- Atari ST box art
- Developer: Free Spirit Software
- Publisher: Free Spirit Software
- Director: Joe Hubbard
- Programmers: Warren Long, Vern Seabrook, Vern Gerein (Atari ST)
- Artists: SKP Graphics Tomisa Starr
- Writer: John R. Olsen Jr.
- Composer: Roger Harris
- Platforms: DOS, Atari ST, Amiga
- Release: 1989 Amiga: EU: April 1989;
- Genre: Interactive fiction
- Mode: Single-player

= Planet of Lust =

1989 video game

Planet of Lust is a 1989 erotic text adventure game developed and self-published by Free Spirit Software, and released for Commodore 64, DOS, Atari ST, and Amiga. The Amiga version of Planet of Lust was released in Europe in April 1989. Planet of Lust is the second game in the Brad Stallion series; it is preceded by Sex Vixens from Space (1988), and succeeded by Bride of the Robot (1989) and Sex Olympics (1991).

==Plot==
Doctor Dildo has captured the pleasure planet Erotica in a force field and holds it for ransom, demanding that the Federated Government hand over the ultimate weapon, the Mind Imprinter, or the planet of Erotica will be crushed. Brad Stallion, freelance government agent and captain of the phallic spaceship the Big Thruster, has been hired by the Federated Government to capture Dr. Dildo and deactivate the force field before the planet is destroyed.

==Gameplay==
While the majority of inputs in Planet of Lust are inputted through text commands, objects and characters may be interacted with using the mouse in the style of a point-and-click adventure. The player may move in the cardinal directions using the arrow keys, and certain UI elements may be accessed through shortcut keys. 'I' may be inputted to access the inventory, 'L' for information on current location, and 'S' for game status; the Big Thruster's computer AI Sandie gives advice pertinent to the player's location and situation.

Planet of Lust has a built-in option to send a transcript of the game's text to a printer.

Planet of Lust's graphics received mixed reviews from critics.

==Development==
Planet of Lust was first announced around August 1989. The Amiga version of Planet of Lust was released in Europe in April 1989. The Amiga version of Planet of Lust cost US$39.95 in 1989. Planet of Lust was exhibited at the World of Commodore expo in 1989.

==Reception==

Antic's Amiga Plus gave the Amiga version of Planet of Lust an overall score of 2 out of five stars, criticizing the game's graphics as "[looking] like they were imported from an 8-bit machine" as well as the 'underwhelming' amount of sexual content, expressing that "while there is supposed to be an erotic feeling to the game it is nothing to get excited about.

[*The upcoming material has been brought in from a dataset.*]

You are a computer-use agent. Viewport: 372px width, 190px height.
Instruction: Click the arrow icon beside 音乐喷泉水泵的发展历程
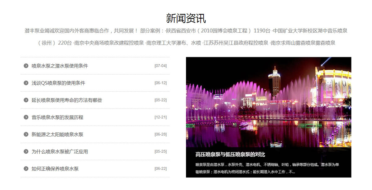26,117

The graphics of naked women and softcore nature might titillate only the sexually desperate". Amiga Plus expressed that they were underwhelmed by Planet of Lust's 'almost interesting' gameplay, stating that it might have at best "a few interesting puzzles and a chuckle or two."

German gaming magazine Amiga Joker gave the Amiga version of Planet of Lust an overall score of 31%, beginning their review by expressing that "It's hard to believe, but Planet of Lust manages to undercut its predecessor: the confusingly similar packaging once more contains two disks, and the quality of the graphics is certainly inconsistent - and they're good for almost nothing!" Amiga Joker compared Planet of Lust's controls to that of adventure games by Mindscape, but criticized the game's parser, music, and 'monotonous' gameplay, stating that "[the] parser understands maybe ten words. You go from room to room, you try not to let the music put you to sleep, and other than that you wait for a naked woman to eventually appear onscreen." Amiga Joker criticized Planet of Lust's 'underwhelming' sexual content, expressing that "If you manage to get that far, you'll be disappointed: a glimpse of the actual Playboy title screen is the only excitement you'll get. The game promises sexual intrigue, but then it offers nothing - it's one to forget!"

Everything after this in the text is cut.